Mental Models
The Map Is Not the Territory — But Your Brain Forgot That
Every decision you make today will be shaped by a model of reality that is, at best, a useful fiction.
The Idea
Your brain does not perceive the world directly. It runs a simulation — a constantly updated predictive model built from past experience, expectations, and assumptions — and what you experience as 'reality' is actually that model, occasionally patched with incoming sensory data. This is not a flaw. It is the architecture that makes fast, efficient cognition possible. The term 'mental model' captures something more specific than just 'how you think.' A mental model is a compressed, functional representation of how a particular system works — a relationship, an organisation, a physical process, an economy. You use dozens of them without noticing: supply and demand, feedback loops, confirmation bias, the idea that people act in their own interest. These are cognitive shortcuts that let you navigate complexity without recomputing from scratch every time. The problem is that mental models become invisible precisely because they work. Once a model is embedded, the brain stops questioning it and starts using it as a lens through which new evidence is interpreted. Contradictory information gets filtered, reframed, or simply not noticed. Psychologists call this 'belief perseverance'; the model persists even after the evidence that built it has been discredited. What distinguishes genuinely sharp thinkers is not that they have more knowledge — it is that they hold their models more lightly, treat them as provisional tools rather than truths, and have developed the habit of asking: what would have to be true for this model to be wrong?
In the World
In the 1970s, a team of researchers at Stanford led by psychologist Lee Ross ran a now-famous experiment. Participants were shown a set of studies on capital punishment — some supporting its deterrent effect, some undermining it. Regardless of their prior beliefs, participants rated the studies that confirmed what they already thought as more rigorous and convincing, and dismissed the contradicting studies as methodologically flawed. By the end, both pro- and anti-capital punishment participants had become more entrenched in their original positions — despite reading identical evidence. This is the mental model trap in its purest form. The participants were not being irrational in any simple sense; they were applying genuine scrutiny. But that scrutiny was being directed by an invisible prior model, which decided in advance what 'a good study' looked like. The same dynamic appears in medicine.
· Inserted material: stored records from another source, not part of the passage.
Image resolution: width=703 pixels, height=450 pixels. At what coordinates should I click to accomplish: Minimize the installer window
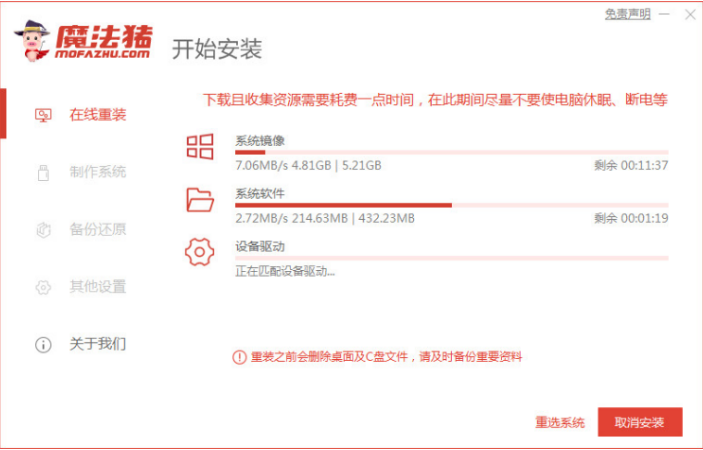click(x=663, y=15)
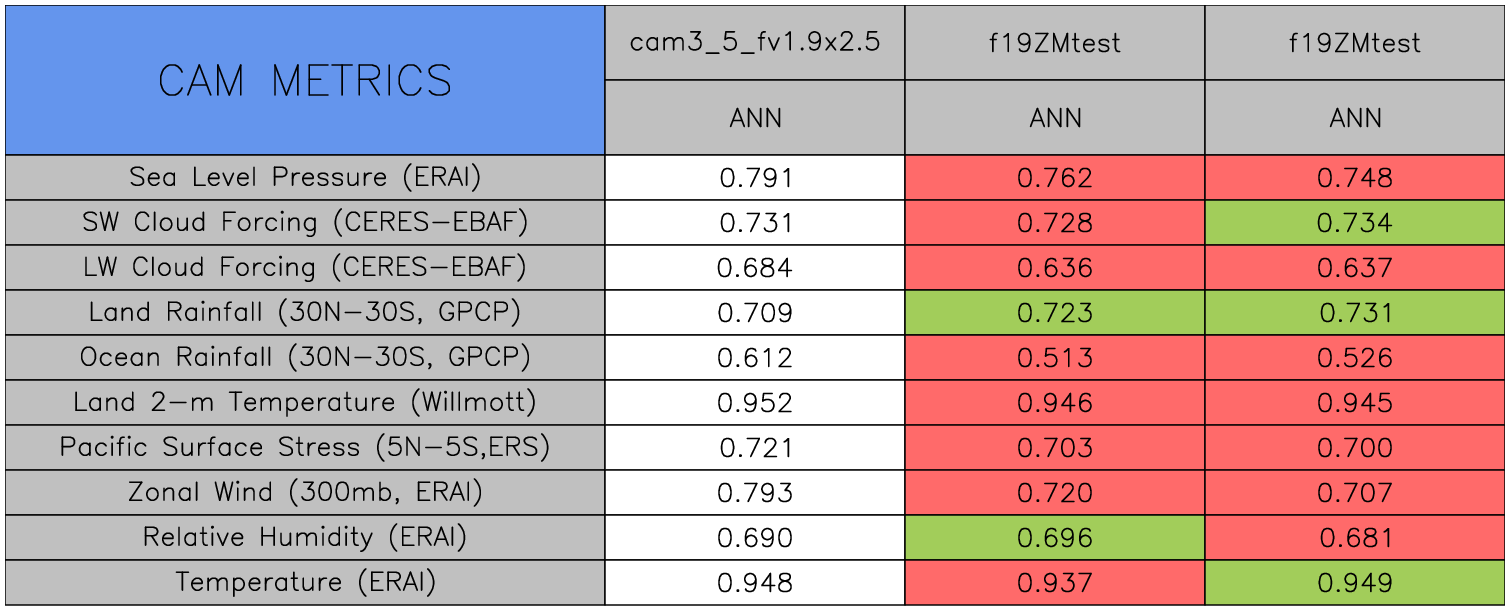
Task: Click the CAM METRICS header cell
Action: coord(305,80)
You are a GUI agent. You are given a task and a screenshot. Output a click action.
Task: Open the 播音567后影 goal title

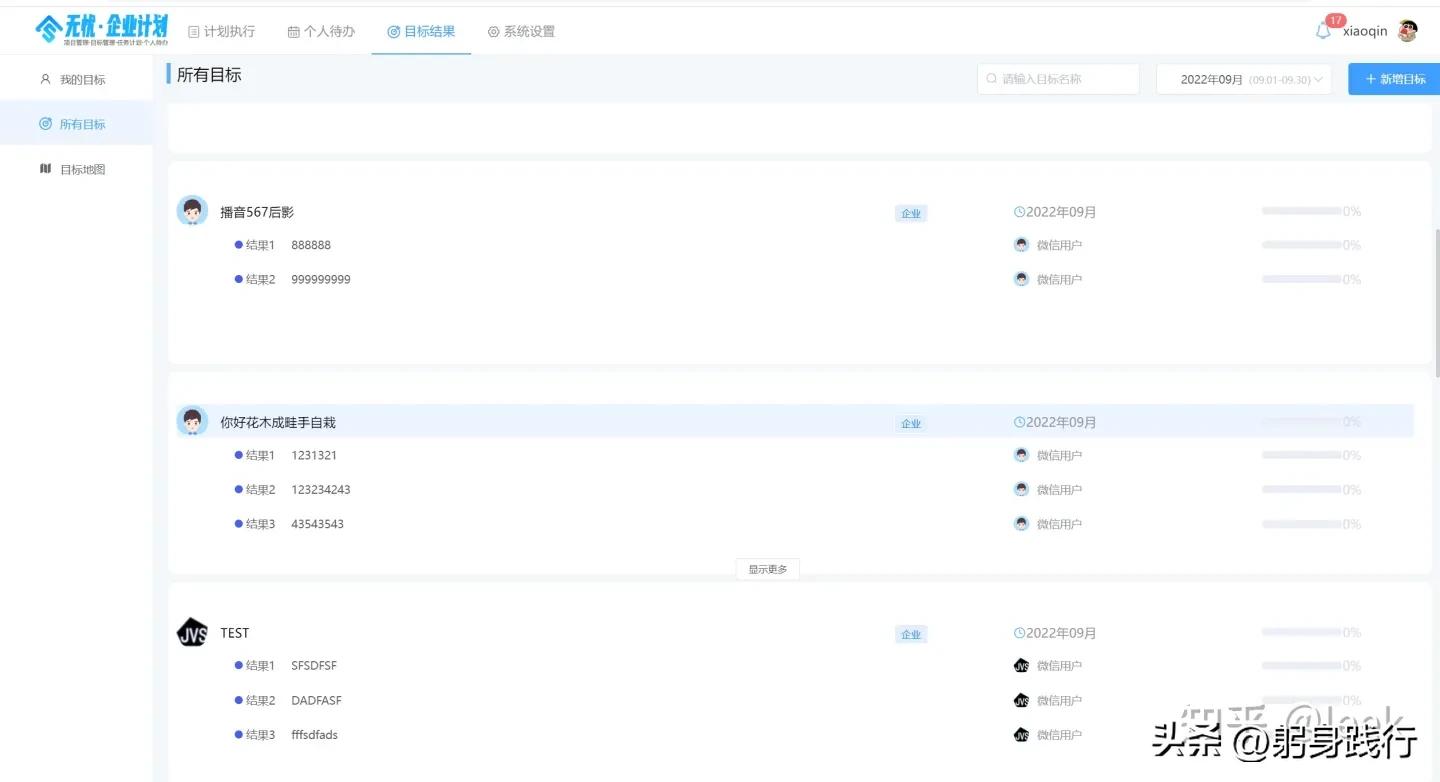coord(257,212)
When Hungarian physician Ignaz Semmelweis proposed in 1847 that doctors were transmitting fatal infections by moving directly from autopsies to deliveries without washing their hands, the medical establishment rejected him — not because they examined his evidence and found it wanting, but because it didn't fit the reigning model of how disease worked. The model made the evidence literally unthinkable. Semmelweis died in an asylum, largely ignored. Germ theory arrived two decades later and vindicated him completely. The lesson is not that experts are foolish. It is that the stronger your mental model, the harder it becomes to see what it is hiding.
Why It Matters
Knowing that you operate through mental models rather than direct perception changes how you can engage with disagreement, uncertainty, and your own blind spots. When someone reaches a different conclusion from the same facts, the instinct is to assume they have worse information or worse reasoning. But they may simply be running a different model — one with different foundational assumptions about how people, systems, or causality work. The productive question shifts from 'why are they wrong?' to 'what would their model have to look like for this conclusion to make sense?' It also reframes the value of intellectual diversity. Surrounding yourself with people who share your mental models feels efficient and harmonious, but it creates a closed system. The models never get stress-tested. Novel situations expose their limits catastrophically rather than incrementally. Perhaps most usefully: treating your own convictions as models rather than facts introduces just enough epistemic friction to slow down confident errors. It doesn't require chronic self-doubt — just the habit of occasionally surfacing an assumption and asking whether it is load-bearing, and whether it should be.
A Question to Ponder
Which belief do you hold most confidently right now — and what would it actually take to change your mind about it?